Special election on recreational marijuana could flip Dawson County from 'red' to 'green'
Voters in Dawson County in eastern Montana are deciding this week whether to reverse the ban on recreational marijuana sales there.
Dawson is one of 28 counties that isn’t planning on allowing recreational sales when they begin on Jan. 1. Voters there rejected the 2020 ballot initiative legalizing adult-use dispensaries.
“It was a huge setback,” said Kaari Fulton, who cultivates and sells medical marijuana at Armadillo Buds in Glendive.
Fulton got licensed in late November 2020 with the hope of also selling recreational products after the passage of initiative 190 legalized them for adults over 21. But under a new state law passed earlier this year, only counties that approved the initiative – or later opted in – would allow sales.
“It really wasn’t heavily opposed [in Dawson County],” Fulton said. The initiative failed in Dawson County 53% to 46% – a difference of 341 votes.
“It is a very, very conservative county also,” she said.
Fulton acknowledges people might have concerns about recreational marijuana; she herself was against allowing medical marijuana in the state when it was up for a vote in 2004.
“I voted against it because I didn’t understand it enough,” she said. Through her work as a massage therapist, she saw the benefits medical marijuana had for some of her clients. It’s why she opened Armadillo Buds, and why she wants Dawson County to expand legalization to recreational sales.

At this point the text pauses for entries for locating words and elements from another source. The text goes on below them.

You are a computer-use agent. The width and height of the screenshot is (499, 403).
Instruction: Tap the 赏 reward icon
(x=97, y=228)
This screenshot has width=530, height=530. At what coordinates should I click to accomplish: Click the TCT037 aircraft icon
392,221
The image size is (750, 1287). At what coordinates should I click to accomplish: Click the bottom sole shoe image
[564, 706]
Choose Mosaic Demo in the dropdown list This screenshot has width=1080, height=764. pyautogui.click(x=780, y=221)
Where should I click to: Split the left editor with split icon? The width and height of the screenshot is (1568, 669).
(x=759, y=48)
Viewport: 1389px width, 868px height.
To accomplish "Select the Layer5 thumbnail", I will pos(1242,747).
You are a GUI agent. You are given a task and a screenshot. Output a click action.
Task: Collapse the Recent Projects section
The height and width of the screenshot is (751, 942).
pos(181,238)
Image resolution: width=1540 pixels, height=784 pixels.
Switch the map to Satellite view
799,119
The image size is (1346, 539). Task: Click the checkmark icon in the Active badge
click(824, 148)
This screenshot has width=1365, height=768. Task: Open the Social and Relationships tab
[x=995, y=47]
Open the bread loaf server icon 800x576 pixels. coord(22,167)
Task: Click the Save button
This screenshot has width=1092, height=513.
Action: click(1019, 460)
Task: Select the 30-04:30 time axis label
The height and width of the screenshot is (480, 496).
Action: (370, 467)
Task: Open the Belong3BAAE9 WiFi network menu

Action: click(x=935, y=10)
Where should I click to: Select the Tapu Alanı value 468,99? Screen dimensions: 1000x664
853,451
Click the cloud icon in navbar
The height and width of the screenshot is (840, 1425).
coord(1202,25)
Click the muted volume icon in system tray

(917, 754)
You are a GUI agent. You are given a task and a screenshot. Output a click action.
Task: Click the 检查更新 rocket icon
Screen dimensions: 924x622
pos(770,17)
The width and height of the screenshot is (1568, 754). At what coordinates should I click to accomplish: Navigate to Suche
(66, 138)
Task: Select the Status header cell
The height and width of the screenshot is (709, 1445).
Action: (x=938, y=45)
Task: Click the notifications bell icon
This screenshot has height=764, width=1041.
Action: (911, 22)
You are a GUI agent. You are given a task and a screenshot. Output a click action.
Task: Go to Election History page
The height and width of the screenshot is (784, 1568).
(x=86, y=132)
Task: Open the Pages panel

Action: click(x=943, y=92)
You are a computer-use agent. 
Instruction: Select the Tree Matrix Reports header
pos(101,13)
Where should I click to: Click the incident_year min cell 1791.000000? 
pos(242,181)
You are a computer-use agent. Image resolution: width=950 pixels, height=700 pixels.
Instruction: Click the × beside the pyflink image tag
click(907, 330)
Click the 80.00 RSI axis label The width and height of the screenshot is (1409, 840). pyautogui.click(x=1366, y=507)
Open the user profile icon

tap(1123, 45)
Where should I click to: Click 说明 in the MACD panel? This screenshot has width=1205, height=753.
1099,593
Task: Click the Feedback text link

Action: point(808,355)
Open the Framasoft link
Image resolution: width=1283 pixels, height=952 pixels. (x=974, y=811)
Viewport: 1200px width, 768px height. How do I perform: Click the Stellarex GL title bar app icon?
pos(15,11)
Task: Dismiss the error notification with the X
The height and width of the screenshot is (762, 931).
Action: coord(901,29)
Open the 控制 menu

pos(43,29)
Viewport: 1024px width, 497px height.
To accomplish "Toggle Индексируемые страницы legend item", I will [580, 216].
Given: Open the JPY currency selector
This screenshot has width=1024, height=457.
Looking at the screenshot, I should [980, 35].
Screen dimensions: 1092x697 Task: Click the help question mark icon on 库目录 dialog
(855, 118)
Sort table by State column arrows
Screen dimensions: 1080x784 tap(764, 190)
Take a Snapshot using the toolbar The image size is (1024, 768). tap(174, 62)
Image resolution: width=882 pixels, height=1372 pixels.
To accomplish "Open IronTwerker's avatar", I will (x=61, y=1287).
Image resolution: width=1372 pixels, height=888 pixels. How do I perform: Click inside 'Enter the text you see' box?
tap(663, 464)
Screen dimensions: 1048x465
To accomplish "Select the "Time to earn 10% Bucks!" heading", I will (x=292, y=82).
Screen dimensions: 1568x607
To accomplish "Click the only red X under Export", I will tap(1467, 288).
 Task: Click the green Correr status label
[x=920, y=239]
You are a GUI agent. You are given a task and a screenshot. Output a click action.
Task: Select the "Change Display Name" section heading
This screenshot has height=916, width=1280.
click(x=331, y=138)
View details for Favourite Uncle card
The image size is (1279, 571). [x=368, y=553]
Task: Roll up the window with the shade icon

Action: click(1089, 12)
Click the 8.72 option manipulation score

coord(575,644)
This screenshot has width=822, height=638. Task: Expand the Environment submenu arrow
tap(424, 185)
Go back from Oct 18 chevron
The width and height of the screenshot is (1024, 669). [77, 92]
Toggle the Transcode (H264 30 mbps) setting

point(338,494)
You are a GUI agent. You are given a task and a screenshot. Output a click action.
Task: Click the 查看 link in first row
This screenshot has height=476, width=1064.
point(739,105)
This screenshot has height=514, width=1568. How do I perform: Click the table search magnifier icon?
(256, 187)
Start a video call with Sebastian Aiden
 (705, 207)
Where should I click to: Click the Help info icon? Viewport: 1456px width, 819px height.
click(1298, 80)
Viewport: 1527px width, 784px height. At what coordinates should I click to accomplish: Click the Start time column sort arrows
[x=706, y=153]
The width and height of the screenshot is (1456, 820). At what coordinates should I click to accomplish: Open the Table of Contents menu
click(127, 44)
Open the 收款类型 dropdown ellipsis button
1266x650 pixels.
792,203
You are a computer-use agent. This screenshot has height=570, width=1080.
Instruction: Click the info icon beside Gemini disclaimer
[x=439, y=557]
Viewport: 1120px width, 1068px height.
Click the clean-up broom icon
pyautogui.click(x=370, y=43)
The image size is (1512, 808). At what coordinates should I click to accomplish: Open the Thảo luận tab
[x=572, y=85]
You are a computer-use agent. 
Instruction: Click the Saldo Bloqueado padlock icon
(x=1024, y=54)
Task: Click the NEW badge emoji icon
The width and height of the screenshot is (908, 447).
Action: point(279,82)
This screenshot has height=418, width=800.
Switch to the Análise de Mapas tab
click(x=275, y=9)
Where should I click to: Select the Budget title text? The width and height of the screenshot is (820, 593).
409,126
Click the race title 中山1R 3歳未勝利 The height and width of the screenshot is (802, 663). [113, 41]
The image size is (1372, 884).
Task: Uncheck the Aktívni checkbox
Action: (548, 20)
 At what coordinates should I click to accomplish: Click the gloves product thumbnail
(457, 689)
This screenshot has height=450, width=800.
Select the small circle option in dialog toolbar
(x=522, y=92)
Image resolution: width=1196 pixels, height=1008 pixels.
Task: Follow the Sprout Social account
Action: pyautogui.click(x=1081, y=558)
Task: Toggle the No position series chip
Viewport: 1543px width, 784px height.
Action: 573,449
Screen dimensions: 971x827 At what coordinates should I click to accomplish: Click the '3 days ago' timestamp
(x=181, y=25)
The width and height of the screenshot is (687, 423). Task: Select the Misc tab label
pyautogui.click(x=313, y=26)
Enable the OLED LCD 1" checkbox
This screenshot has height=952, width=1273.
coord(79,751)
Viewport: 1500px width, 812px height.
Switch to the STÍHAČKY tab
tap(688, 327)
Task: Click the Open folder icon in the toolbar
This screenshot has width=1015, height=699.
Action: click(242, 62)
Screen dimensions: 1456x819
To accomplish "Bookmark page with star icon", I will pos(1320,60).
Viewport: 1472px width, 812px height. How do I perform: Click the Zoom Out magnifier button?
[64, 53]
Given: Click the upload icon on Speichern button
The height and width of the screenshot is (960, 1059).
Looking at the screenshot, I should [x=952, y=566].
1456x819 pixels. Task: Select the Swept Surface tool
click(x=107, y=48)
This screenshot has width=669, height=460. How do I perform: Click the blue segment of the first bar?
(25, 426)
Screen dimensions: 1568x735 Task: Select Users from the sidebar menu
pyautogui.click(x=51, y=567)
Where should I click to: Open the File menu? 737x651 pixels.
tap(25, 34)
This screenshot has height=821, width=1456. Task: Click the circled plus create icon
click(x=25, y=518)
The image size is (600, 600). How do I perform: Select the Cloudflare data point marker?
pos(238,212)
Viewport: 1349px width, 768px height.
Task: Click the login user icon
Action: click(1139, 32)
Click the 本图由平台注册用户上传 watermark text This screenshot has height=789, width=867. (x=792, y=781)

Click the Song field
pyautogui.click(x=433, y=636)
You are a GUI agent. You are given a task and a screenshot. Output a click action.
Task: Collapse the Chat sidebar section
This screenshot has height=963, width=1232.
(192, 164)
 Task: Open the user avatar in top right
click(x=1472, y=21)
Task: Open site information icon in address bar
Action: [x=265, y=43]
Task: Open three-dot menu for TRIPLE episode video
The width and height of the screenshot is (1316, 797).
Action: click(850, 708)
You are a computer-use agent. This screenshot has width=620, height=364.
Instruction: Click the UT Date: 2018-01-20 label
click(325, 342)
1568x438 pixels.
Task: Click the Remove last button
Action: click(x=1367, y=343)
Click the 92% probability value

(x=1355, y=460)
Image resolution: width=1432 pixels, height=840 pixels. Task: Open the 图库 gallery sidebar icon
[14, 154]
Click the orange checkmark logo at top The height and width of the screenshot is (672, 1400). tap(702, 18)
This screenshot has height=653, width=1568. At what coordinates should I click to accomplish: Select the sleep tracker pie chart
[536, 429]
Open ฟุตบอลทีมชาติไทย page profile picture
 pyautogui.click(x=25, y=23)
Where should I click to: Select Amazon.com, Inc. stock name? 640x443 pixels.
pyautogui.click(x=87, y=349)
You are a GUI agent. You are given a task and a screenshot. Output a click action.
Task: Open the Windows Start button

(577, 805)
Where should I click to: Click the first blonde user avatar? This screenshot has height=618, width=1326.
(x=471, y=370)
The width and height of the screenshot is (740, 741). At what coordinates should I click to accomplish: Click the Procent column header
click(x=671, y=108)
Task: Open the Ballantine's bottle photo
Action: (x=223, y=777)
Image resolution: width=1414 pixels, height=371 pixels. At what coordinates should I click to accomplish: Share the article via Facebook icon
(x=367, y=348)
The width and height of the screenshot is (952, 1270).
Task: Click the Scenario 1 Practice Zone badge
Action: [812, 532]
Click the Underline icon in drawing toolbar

Fulton circulated a petition this fall to get the county to opt into the state’s recreational marijuana program. She collected nearly 1,400 signatures, enough to trigger a special election.
Ballots went out earlier this month for the all-mail election. Voters are asked to decide two questions: Whether to approve the sale of marijuana at medical, adult-use and combined-use marijuana dispensaries; and whether to impose a local 3% tax on all marijuana sales effective April 2, 2022.
Fulton said she’s optimistic the county will flip green.
“It’s just like anything new,” she said. “It’s really hard to understand it, until you start learning about it.”
Ballots need to be returned by Thursday and will be canvassed the following week. If Dawson County voters pass the referendum, Fulton will still have to wait 18 months to get licensed for a recreational business, but in the meantime will still provide medical products. The Montana law passed this spring limits license applications to existing medical marijuana providers – meaning those licensed before Nov. 3, 2020. Fulton got her license 27 days after the newly established cutoff.
“Not being a prior provider for medical, and a red county,” Fulton said, “it was a double whammy.”
If this month’s ballot initiative fails, though, Fulton and owners of other medical dispensaries in red counties that missed that crucial cutoff date will have to cease operations after Dec. 31.
“The only thing we could do as a family and a business is move to a green county,” she said.